OpenMythos — LLM Research Frameworks tool screenshot
LLM Research Frameworks

OpenMythos: Best LLM Research Frameworks for ML Engineers in 2026

8 min read·

OpenMythos recreates a looped RDT-style transformer in PyTorch, letting you test recurrent-depth reasoning, MLA/GQA attention, and sparse MoE routing without building the architecture from scratch.

Pricing

Open-Source

Tech Stack

Python, PyTorch, CUDA, FlashAttention 2

Target

ML researchers, AI engineers, and CTOs

Category

LLM Research Frameworks

What Is OpenMythos?

OpenMythos is an open-source Python and PyTorch LLM research framework built by Kye Gomez and the community to model a theoretical Claude Mythos-style Recurrent-Depth Transformer, and it is one of the best LLM Research Frameworks tools for ML researchers, AI engineers, and CTOs. It simulates a three-stage pipeline with a Prelude, a looped Recurrent Block, and a Coda, while shipping preconfigured scales from 1B to 1T parameters so teams can study depth-variable reasoning without writing a custom model stack. The repository is explicit that it is an independent reconstruction, not an Anthropic release.

What makes OpenMythos worth reading is that it translates a research hypothesis into code instead of treating the architecture as a slide deck. The implementation exposes attention modes, MoE routing, recurrence depth, and stability checks as first-class knobs, which makes it useful for ablation work, architecture comparisons, and model behavior experiments.

Quick Overview

AttributeDetails
TypeLLM Research Frameworks
Best ForML researchers, AI engineers, and CTOs
Language/StackPython, PyTorch, CUDA, FlashAttention 2
LicenseN/A (not stated in the scraped page)
GitHub StarsN/A as of Feb 2026
PricingOpen-Source
Last ReleaseN/A

Who Should Use OpenMythos?

  • Research engineers comparing standard decoder-only transformers against recurrent-depth designs, because OpenMythos exposes the loop count, injection path, and attention backend directly in config.
  • ML platform teams that need a PyTorch-native reference implementation for MoE and attention experiments, especially if they already run torchrun, DDP, and sharded datasets.
  • Indie AI founders who want to prototype adaptive-compute reasoning ideas without waiting for a managed vendor API or a closed model release.
  • Architecture tinkerers validating whether MLA, GQA, and sparse expert routing change memory use or output quality under controlled settings.

Not ideal for:

  • Teams that want a drop-in production model with pretrained weights, support SLAs, and turnkey hosting.
  • Apps that need a simple inference wrapper and no interest in architecture research or training code.
  • GPU-constrained users who cannot satisfy CUDA and build-tool requirements for the optional Flash Attention path.

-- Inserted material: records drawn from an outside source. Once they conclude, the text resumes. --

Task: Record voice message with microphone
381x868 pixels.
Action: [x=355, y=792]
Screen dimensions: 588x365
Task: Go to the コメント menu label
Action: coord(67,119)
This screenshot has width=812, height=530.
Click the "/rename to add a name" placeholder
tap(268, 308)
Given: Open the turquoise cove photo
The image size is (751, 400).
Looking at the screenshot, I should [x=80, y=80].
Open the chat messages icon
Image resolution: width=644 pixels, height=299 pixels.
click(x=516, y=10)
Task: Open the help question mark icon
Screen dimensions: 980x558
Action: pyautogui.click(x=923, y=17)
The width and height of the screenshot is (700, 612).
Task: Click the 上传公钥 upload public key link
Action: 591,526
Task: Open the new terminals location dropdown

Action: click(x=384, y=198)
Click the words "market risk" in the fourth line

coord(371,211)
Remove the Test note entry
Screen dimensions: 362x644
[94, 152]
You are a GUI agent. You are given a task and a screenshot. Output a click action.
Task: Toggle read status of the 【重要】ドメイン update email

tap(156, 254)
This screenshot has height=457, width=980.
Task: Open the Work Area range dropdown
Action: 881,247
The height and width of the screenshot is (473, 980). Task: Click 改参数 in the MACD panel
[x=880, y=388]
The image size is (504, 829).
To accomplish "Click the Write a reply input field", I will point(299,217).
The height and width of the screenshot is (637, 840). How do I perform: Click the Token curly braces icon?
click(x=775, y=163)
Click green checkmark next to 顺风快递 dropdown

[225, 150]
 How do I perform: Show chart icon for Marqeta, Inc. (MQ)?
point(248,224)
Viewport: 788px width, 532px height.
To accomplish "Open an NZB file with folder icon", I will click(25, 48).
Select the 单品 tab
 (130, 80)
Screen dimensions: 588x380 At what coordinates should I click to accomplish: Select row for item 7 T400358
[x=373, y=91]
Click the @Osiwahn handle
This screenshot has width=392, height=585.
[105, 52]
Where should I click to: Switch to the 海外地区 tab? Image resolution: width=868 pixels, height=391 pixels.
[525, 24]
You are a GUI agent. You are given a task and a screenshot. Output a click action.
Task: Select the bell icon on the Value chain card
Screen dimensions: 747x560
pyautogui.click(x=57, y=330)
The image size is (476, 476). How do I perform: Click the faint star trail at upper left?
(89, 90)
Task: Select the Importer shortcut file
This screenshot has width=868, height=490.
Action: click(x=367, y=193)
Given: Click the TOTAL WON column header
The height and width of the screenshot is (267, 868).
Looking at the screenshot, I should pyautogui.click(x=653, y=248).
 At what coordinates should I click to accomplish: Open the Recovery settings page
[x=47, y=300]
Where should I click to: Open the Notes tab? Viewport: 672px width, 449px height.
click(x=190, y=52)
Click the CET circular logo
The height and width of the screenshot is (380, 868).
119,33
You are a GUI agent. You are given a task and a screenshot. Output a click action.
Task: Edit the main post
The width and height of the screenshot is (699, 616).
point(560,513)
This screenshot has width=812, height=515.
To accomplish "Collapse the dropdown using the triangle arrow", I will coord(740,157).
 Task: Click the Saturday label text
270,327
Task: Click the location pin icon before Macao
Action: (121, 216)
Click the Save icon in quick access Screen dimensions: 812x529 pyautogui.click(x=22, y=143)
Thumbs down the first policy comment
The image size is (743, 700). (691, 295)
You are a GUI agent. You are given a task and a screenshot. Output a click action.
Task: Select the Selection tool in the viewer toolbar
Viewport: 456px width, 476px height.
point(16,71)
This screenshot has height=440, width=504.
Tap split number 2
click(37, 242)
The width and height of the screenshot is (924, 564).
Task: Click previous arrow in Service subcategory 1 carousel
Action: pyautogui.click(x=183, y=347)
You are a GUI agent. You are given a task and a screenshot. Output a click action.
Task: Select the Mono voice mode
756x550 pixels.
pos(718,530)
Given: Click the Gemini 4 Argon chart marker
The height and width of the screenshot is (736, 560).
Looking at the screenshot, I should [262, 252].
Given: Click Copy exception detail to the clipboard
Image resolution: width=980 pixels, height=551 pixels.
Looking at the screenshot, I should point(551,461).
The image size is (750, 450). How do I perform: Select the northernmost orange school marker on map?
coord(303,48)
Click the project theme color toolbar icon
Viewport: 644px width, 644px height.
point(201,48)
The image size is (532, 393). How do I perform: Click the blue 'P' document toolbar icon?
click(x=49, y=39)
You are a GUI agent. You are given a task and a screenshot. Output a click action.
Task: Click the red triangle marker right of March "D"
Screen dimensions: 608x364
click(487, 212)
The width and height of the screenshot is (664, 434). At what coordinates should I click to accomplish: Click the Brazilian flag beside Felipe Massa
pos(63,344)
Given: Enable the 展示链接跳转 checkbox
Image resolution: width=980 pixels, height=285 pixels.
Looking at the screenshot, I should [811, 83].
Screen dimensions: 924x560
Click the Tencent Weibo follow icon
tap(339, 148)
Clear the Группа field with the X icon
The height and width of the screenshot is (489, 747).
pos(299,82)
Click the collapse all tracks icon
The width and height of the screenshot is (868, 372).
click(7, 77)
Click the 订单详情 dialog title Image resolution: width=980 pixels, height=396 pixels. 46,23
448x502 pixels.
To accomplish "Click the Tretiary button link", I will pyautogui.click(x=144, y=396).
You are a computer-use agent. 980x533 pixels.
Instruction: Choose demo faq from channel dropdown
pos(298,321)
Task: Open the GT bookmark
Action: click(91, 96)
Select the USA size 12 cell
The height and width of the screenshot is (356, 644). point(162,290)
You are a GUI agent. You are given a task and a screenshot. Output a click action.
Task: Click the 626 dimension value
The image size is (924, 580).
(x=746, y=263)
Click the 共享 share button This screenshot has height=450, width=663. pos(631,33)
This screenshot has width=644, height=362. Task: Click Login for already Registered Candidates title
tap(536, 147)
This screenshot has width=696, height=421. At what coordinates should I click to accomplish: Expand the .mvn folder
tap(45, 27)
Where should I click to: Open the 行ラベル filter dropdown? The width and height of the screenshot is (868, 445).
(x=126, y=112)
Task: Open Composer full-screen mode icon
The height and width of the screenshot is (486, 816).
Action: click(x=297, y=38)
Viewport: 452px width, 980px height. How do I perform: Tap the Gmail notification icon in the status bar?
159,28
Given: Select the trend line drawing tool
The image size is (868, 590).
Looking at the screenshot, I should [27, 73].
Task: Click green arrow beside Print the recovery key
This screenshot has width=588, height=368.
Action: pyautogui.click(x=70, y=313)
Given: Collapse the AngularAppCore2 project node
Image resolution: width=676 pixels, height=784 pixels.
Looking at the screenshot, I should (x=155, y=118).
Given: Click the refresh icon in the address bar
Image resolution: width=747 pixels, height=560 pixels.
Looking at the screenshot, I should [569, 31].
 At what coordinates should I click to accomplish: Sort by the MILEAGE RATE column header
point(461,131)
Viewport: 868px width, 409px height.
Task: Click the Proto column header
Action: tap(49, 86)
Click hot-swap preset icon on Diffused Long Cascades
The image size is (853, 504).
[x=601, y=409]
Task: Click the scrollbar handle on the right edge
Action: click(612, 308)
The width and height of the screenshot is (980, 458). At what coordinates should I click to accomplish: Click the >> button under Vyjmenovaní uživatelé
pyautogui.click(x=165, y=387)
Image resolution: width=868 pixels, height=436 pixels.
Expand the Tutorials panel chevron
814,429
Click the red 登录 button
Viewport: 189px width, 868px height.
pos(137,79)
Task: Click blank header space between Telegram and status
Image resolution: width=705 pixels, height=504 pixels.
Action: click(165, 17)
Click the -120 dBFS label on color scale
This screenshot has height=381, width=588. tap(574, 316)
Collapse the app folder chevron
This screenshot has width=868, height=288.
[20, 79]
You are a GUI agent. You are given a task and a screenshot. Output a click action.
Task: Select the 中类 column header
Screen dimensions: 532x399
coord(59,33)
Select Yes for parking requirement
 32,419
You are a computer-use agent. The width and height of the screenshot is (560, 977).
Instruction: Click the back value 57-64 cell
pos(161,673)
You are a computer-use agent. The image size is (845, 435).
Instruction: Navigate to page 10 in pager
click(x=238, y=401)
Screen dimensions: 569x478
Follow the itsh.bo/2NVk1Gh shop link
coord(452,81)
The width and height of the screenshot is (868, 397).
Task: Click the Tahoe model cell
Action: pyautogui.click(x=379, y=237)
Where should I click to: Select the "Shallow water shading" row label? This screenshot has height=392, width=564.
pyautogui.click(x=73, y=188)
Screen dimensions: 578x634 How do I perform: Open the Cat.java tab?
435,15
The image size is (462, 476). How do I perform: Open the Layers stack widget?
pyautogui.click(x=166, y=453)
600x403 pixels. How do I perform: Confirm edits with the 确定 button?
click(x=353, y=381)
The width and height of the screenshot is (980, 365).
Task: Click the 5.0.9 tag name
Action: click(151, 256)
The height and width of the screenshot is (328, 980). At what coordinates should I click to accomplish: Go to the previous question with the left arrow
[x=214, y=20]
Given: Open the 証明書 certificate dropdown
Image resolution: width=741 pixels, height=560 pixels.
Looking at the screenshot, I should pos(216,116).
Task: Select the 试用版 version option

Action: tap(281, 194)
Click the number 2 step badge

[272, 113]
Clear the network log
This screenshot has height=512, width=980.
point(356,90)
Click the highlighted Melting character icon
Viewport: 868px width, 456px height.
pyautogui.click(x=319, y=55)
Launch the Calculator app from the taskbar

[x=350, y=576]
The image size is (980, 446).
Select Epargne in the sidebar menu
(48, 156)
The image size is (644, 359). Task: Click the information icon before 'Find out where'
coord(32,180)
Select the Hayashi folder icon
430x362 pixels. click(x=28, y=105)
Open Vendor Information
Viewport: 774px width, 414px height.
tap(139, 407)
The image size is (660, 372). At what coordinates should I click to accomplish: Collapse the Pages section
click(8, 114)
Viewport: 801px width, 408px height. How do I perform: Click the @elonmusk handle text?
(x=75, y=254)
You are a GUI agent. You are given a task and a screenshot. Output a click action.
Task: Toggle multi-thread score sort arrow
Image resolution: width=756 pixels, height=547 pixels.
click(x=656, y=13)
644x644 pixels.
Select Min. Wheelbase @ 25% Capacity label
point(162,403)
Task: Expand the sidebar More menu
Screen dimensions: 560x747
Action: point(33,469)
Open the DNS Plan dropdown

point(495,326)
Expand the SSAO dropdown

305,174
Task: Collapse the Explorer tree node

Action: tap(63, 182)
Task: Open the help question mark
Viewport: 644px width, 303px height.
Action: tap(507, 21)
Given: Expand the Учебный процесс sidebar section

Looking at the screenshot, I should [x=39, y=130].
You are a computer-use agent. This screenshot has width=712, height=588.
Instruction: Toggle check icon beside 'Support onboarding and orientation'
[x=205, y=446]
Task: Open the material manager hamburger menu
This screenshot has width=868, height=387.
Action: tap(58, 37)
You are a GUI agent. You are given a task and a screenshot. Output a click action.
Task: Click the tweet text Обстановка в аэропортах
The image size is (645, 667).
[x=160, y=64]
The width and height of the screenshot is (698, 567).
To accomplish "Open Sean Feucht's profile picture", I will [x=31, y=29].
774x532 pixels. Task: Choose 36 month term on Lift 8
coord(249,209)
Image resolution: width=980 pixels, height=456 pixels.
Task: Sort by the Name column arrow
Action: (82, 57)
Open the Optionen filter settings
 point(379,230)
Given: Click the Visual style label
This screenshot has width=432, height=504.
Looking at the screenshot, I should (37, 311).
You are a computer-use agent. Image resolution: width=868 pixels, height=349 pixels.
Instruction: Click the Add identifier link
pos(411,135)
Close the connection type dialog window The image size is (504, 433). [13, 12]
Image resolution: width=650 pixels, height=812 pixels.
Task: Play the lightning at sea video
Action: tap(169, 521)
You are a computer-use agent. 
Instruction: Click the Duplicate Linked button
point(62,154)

Key Features of OpenMythos

  • Three-stage Recurrent-Depth Transformer layout — OpenMythos splits computation into a Prelude, a looped Recurrent Block, and a Coda. That structure is the core experiment: the same hidden state can be refined across multiple passes instead of stacking a large number of unique layers.
  • Configurable loop depth — The recurrent block runs for n_loops up to max_loop_iters, which lets you test shallow and deep reasoning trajectories with the same parameter set. That is useful when you want to correlate loop count with output quality, latency, and memory use.
  • Switchable attention backendsattn_type toggles between mla and gqa, so the same model family can be evaluated under different attention layouts. The gqa path is paired with Flash Attention 2 when installed, and the code falls back to manual scaled dot-product attention if the package is absent.
  • Sparse MoE feed-forward path — The feed-forward stack uses routed experts plus shared experts through n_experts, n_shared_experts, and n_experts_per_tok. That gives the architecture compute-adaptive behavior without requiring every token to activate every expert.
  • Explicit recurrence stability checks — The model exposes injection parameters such as A and B, and the example code checks the spectral radius of A with torch.linalg.eigvals(A). That matters because recurrence can drift if the hidden-state update is unstable.
  • Scale presets from 1B to 1T — The repo includes named configs like mythos_1b, mythos_3b, mythos_10b, all the way to mythos_1t. Larger presets expand context to 1M tokens and output capacity to 128k, which makes the family interesting for long-context experiments.
  • Training script included — OpenMythos ships a dedicated training entrypoint for the 3B model on FineWeb-Edu. The script uses AdamW, linear warmup, cosine decay, PyTorch DDP, and bf16 on H100/A100, so you are not starting from a blank repo.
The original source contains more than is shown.